Lakin Malala küçük ama son derece güçlü ve inatçı bir kız çocuğu idi.
İyileşti, aktivizmine kaldığı yerden devam etti. Nobel komitesi 2013
Barış Ödülü'nü ona vermeyerek büyük haksızlık ettiyse de, o gönüllerin
Nobel ve Oscar'ını çoktan kaptı.
En iyi yardımcı erkek oyuncu: Edward Snowden. 30
yaşındaki bu genç adam bir anda tüm dünyanın tartıştığı bir skandalın
merkez aktörü oldu. CIA'de ve NSA'de (Ulusal Güvenlik Birimi) çalıştı ve
çalıştığı bu kurumların gizli belgelerini medyaya sızdırdı.
Müttefiklerini bile dinlediği ortaya çıkan Amerikan hükümeti küresel bir
telekulak skandalının merkezinde buldu kendini.

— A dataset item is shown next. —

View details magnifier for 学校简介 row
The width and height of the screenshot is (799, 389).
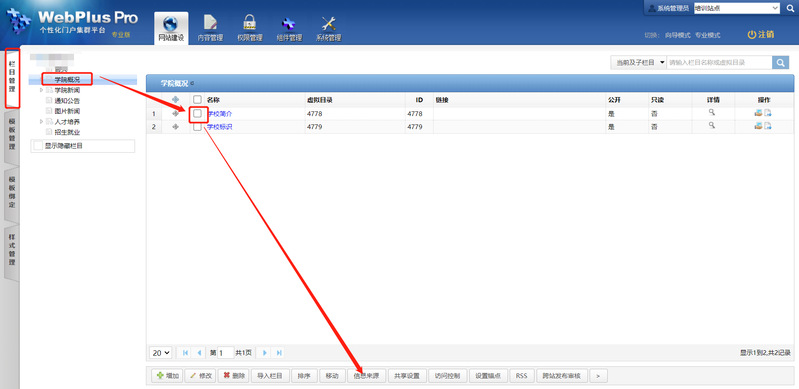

Snowden Amerika
muhalifleri için bir kahraman, Amerikan vatanseverleri için bir hain,
olaya dışardan bakanlar için biraz tuhaf ve şaibeli bir figürdü.
Amerikan emperyalizminden kaçıp, Rusya'ya sığınma talebi ile yerleşmesi,
vurguladığı demokrasi ve şeffaflık kavramlarından ne anladığı konusunda
şüpheler oluşturmadı değil.
En iyi görsel efekt: Suriye'deki radikal unsurların videoları. Sık
sık Youtube'a yükledikleri hepsi birbirinden fantastik ve vahşi
videolar ile Suriye'deki radikaller 2013 yılında da Suriye'de denilince
akla insani trajedi yerine el-Kaide gelmesine alan hazırladılar. Kâh
kestikleri kafalar ile verdikleri mutluluk pozları, kâh adil yargılama
örneği olarak sundukları infaz görüntüleri ile, Esad'ın beceremediğini
yapıp Suriye muhalefetinin bir avuç manyak olarak lanse edilmesine imkân
sağladılar. Videoların kalitesi düşük de olsa, grotesk anlatımları ile
zihinde bıraktıkları etki tarif edilemez oldu...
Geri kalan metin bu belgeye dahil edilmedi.